DISCLAIMER ON FORWARD-LOOKING STATEMENTS

 

This report on Form 6-K may contain forward-looking statements within the meaning of the Private Securities Litigation Reform Act of 1995. These statements are statements that are not historical facts, and are based on our management’s current view and estimates of future economic and other circumstances, industry conditions, company performance and financial results, including any potential or projected impact of the geological event in Alagoas and related legal proceedings and of COVID-19 on our business, financial condition and operating results. The words “anticipates,” “believes,” “estimates,” “expects,” “plans” and similar expressions, as they relate to the company, are intended to identify forward-looking statements. Statements regarding the potential outcome of legal and administrative proceedings, the implementation of principal operating and financing strategies and capital expenditure plans, the direction of future operations and the factors or trends affecting our financial condition, liquidity or results of operations are examples of forward-looking statements. Such statements reflect the current views of our management and are subject to a number of risks and uncertainties, many of which are outside of the our control. There is no guarantee that the expected events, trends or results will actually occur. The statements are based on many assumptions and factors, including general economic and market conditions, industry conditions, and operating factors.
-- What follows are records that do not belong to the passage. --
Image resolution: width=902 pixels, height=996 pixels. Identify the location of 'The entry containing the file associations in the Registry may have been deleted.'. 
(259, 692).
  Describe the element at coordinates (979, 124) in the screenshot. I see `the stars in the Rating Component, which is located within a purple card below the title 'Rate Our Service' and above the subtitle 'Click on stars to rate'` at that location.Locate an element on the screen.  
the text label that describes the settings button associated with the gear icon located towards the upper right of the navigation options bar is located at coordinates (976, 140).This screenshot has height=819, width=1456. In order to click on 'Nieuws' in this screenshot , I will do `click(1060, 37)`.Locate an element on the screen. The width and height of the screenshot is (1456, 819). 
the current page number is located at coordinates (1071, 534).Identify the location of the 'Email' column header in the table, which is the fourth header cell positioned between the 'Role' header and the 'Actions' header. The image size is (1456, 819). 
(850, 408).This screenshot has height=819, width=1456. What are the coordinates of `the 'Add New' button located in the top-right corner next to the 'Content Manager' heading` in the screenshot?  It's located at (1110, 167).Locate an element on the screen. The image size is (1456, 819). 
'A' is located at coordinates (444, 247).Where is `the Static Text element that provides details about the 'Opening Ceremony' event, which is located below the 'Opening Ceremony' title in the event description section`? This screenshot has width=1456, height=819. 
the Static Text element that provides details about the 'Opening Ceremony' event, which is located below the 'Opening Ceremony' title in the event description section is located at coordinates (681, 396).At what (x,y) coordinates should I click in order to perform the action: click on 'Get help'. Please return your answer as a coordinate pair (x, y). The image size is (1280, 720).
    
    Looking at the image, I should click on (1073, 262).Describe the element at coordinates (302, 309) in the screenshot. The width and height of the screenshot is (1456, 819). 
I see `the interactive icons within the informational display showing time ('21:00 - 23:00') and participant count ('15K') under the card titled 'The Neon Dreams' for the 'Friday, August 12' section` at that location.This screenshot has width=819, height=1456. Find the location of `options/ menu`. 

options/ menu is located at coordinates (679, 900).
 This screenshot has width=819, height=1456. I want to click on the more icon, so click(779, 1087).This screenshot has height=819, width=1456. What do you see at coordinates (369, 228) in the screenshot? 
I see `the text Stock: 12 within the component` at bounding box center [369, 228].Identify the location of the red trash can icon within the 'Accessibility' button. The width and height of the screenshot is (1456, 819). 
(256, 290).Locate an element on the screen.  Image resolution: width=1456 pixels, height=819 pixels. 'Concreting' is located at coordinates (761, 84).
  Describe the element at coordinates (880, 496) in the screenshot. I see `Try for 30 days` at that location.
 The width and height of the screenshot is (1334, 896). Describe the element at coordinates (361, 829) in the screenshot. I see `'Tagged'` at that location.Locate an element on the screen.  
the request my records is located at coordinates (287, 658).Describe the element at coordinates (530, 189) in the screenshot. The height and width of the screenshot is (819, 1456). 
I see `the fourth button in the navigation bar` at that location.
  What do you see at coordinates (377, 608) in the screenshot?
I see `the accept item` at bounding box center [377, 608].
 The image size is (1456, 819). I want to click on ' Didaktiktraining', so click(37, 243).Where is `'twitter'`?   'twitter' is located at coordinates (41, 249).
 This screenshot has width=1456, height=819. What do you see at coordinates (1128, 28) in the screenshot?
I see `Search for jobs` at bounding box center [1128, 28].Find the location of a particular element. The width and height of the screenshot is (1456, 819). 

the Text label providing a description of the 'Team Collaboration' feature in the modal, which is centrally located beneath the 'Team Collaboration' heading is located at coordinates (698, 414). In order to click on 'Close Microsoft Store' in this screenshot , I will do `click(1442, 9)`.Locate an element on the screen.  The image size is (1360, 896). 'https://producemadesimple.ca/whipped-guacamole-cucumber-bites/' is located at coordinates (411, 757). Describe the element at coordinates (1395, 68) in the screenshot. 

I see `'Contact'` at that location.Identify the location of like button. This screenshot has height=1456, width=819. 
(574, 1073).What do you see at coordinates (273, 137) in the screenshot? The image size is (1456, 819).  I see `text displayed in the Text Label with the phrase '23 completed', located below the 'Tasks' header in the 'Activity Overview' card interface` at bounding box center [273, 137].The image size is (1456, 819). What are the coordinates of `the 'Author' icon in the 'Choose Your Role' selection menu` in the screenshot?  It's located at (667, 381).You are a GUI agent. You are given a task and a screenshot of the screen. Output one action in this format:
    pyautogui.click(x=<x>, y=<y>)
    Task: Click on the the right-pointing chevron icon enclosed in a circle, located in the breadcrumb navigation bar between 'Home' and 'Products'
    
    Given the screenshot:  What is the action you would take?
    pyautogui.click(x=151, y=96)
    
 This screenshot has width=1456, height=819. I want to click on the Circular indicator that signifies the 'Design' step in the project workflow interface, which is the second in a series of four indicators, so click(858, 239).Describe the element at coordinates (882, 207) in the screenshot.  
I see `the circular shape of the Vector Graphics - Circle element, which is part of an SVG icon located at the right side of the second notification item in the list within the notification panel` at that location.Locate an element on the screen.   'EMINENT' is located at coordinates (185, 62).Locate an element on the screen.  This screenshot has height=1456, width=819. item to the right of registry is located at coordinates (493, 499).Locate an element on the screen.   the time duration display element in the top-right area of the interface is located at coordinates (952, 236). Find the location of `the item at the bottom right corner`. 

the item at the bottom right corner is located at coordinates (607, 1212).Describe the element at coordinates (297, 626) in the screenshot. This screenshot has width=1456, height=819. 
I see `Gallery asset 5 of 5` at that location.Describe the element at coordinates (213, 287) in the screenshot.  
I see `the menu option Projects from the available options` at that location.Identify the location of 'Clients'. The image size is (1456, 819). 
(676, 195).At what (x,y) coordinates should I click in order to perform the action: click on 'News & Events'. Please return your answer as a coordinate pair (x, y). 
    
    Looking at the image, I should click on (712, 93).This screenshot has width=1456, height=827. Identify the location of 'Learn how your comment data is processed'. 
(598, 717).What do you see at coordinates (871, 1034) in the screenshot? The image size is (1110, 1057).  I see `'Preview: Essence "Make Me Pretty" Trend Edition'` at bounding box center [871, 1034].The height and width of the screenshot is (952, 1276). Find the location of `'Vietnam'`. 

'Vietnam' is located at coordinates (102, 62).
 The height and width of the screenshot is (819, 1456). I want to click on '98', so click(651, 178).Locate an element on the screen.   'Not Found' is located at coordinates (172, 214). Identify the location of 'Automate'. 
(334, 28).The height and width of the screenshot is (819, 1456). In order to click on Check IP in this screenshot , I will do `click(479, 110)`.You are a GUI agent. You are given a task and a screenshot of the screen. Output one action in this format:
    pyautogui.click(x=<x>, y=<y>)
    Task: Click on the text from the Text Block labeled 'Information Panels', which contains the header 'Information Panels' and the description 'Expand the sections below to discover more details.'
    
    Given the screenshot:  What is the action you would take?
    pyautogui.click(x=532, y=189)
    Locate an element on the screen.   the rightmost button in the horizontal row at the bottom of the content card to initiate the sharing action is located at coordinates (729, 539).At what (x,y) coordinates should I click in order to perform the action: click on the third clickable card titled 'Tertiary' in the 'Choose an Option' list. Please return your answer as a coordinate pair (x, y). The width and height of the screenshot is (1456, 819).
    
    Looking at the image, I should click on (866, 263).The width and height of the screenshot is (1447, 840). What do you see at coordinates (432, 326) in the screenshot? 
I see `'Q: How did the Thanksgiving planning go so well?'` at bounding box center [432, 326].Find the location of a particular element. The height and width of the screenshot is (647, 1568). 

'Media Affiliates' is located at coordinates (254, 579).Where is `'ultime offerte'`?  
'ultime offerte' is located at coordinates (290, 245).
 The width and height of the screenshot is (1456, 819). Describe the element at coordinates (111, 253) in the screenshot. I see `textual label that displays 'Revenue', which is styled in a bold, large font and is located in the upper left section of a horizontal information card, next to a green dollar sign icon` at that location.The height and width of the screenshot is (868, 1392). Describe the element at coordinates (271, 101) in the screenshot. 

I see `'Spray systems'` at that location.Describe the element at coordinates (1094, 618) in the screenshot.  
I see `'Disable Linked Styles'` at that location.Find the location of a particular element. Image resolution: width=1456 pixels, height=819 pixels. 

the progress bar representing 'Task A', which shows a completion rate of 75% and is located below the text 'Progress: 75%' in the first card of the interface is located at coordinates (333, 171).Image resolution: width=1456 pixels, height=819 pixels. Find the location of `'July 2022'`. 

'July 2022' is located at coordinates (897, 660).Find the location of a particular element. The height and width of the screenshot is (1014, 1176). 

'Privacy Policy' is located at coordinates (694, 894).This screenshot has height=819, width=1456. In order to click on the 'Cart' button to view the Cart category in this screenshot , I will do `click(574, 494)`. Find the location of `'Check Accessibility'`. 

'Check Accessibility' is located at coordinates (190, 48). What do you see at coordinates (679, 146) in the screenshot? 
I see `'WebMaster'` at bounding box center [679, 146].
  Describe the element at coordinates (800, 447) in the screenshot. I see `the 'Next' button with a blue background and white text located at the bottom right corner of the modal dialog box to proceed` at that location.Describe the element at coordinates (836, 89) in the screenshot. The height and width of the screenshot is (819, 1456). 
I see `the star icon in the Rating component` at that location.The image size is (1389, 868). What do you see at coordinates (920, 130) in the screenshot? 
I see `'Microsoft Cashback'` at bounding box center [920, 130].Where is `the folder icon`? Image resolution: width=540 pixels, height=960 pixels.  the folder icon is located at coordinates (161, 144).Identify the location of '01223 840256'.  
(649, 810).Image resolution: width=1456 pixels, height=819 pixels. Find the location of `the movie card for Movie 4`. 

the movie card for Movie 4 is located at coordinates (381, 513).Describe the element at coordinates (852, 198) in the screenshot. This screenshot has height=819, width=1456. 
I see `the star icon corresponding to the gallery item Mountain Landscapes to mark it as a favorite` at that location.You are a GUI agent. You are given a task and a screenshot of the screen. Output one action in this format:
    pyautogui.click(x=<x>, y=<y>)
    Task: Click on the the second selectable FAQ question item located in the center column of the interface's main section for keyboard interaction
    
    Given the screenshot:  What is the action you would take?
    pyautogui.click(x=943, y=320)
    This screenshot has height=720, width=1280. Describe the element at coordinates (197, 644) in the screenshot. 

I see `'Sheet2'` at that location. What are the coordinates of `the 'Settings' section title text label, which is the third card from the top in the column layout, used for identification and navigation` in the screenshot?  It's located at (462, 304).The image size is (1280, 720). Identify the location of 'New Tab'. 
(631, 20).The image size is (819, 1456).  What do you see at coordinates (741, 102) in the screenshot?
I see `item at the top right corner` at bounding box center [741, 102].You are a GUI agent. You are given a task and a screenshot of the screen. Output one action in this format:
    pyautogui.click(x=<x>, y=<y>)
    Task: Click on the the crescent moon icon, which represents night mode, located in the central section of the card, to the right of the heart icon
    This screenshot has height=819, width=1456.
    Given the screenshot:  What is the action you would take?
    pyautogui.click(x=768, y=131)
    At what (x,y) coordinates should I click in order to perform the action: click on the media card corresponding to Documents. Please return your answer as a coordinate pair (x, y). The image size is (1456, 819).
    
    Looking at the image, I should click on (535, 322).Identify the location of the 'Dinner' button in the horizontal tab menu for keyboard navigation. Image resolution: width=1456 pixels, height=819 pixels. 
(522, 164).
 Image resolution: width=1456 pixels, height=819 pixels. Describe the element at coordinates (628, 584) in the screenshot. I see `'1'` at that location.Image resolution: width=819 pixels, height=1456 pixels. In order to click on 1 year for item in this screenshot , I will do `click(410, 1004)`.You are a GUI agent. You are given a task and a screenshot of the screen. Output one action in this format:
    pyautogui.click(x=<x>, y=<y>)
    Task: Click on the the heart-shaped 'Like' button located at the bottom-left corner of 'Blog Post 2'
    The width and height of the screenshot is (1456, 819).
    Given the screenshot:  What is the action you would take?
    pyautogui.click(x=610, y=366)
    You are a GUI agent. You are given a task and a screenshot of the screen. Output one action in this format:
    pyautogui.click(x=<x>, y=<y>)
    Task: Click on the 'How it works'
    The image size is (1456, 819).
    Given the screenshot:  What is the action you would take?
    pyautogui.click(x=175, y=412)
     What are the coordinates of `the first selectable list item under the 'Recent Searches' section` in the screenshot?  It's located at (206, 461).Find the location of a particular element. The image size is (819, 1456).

Any changes in such assumptions or factors, including the projected impact of the geological event in Alagoas and related legal proceedings and the unprecedented impact of COVID-19 pandemic on our business, employees, service providers, stockholders, investors and other stakeholders, could cause actual results to differ materially from current expectations. Please refer to our annual report on Form 20-F for the year ended December 31, 2019 filed with the SEC, as well as any subsequent filings made by us pursuant to the Exchange Act, each of which is available on the SEC’s website (www.sec.gov), for a full discussion of the risks and other factors that may impact any forward-looking statements in this presentation.